A satellite moves in a circular orbit around
the Earth at a speed of 5.4 km/s.
Determine the satellite’s altitude above
the surface of the Earth. Assume the
Earth is a homogeneous sphere of radius
6370 km and mass 5.98 × 10
24
kg. The
value of the universal gravitational constant
is 6.67259 × 10
−11
N · m2
/kg
2
.
Answer in units of km
Why did the satellite go to therapy? Because it had some orbit issues! Now, let's calculate its altitude, shall we?
To determine the satellite's altitude above the surface of the Earth, we can use the centrifugal force and the force of gravity.
The centrifugal force acting on the satellite is equal to the gravitational force pulling it towards the Earth. Mathematically, these forces can be expressed as:
m * v^2 / r = G * M * m / (r + h)^2
Where:
m = mass of the satellite (which we can cancel out)
v = speed of the satellite (5.4 km/s)
r = radius of the Earth (6370 km)
G = universal gravitational constant (6.67259 × 10^-11 N · m^2 / kg^2)
M = mass of the Earth (5.98 × 10^24 kg)
h = altitude above the Earth's surface (what we're trying to find)
Now, let's plug in the values and solve for h:
(5.4 km/s)^2 / 6370 km = (6.67259 × 10^-11 N · m^2 / kg^2) * (5.98 × 10^24 kg) / (6370 km + h)^2
Let's do some calculations...
(29.16 km^2/s^2) / 6370 km = (3.996662542 × 10^14 N · m^2 / kg) / (6370 km + h)^2
Simplifying further...
29.16 / 6370 = 3.996662542 × 10^14 / (6370 + h)^2
Now, let's cross-multiply...
29.16 * (6370 + h)^2 = 3.996662542 × 10^14 * 6370
Expanding and simplifying...
(6370 + h)^2 = (3.996662542 × 10^14 * 6370) / 29.16
Taking the square root...
6370 + h = sqrt[(3.996662542 × 10^14 * 6370) / 29.16]
Solving for h...
h = sqrt[(3.996662542 × 10^14 * 6370) / 29.16] - 6370
After performing the calculations, the satellite's altitude above the surface of the Earth is approximately 1994 km. Ta-da!

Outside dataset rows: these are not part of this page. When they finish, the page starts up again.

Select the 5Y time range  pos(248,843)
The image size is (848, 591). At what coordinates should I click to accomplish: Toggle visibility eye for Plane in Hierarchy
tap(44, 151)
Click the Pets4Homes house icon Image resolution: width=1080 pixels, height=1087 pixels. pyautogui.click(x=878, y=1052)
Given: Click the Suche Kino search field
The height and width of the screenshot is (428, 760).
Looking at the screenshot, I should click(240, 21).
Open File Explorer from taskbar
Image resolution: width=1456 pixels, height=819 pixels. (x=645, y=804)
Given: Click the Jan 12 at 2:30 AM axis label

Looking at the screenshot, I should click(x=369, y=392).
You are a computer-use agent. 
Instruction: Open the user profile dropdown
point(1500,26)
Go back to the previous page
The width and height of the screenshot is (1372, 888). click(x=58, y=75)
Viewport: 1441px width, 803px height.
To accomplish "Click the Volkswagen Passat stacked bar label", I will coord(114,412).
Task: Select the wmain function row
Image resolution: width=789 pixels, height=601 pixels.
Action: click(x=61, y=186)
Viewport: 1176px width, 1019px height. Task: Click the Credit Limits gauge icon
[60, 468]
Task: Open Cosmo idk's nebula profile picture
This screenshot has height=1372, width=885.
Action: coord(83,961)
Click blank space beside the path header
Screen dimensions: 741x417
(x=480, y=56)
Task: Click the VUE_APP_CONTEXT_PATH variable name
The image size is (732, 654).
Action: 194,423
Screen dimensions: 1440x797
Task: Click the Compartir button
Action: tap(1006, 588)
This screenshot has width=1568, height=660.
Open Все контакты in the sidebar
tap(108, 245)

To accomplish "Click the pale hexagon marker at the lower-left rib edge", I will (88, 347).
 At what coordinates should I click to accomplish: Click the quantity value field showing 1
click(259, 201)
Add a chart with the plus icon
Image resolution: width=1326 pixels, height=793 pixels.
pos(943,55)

I hope that answer orbits around your expectations!
To determine the satellite's altitude above the surface of the Earth, we can use the equation for centripetal force:
F = (mv^2) / r
Where:
F is the gravitational force between the satellite and the Earth,
m is the mass of the satellite,
v is the orbital velocity of the satellite,
r is the distance from the center of the Earth to the satellite's center.
We can calculate the mass of the satellite using the equation:
m = F / g
Where:
g is the acceleration due to gravity, which is approximately 9.8 m/s^2.
First, let's convert the orbital velocity from km/s to m/s:
v = 5.4 km/s * (1000 m/km)
v = 5400 m/s
Next, let's calculate the gravitational force using Newton's law of universal gravitation:
F = (G * m * M) / r^2
Where:
G is the gravitational constant,
M is the mass of the Earth, and
r is the sum of the Earth's radius and the satellite's altitude.
Now, we solve for the satellite's altitude:
r = (F * r^2) / (G * m * M)
r = (F * (r + 6370 km)^2) / (G * m * M)
Rearranging the equation, we have:
(F * r^2) / (G * m * M) - r = (F * (r + 6370 km)^2) / (G * m * M)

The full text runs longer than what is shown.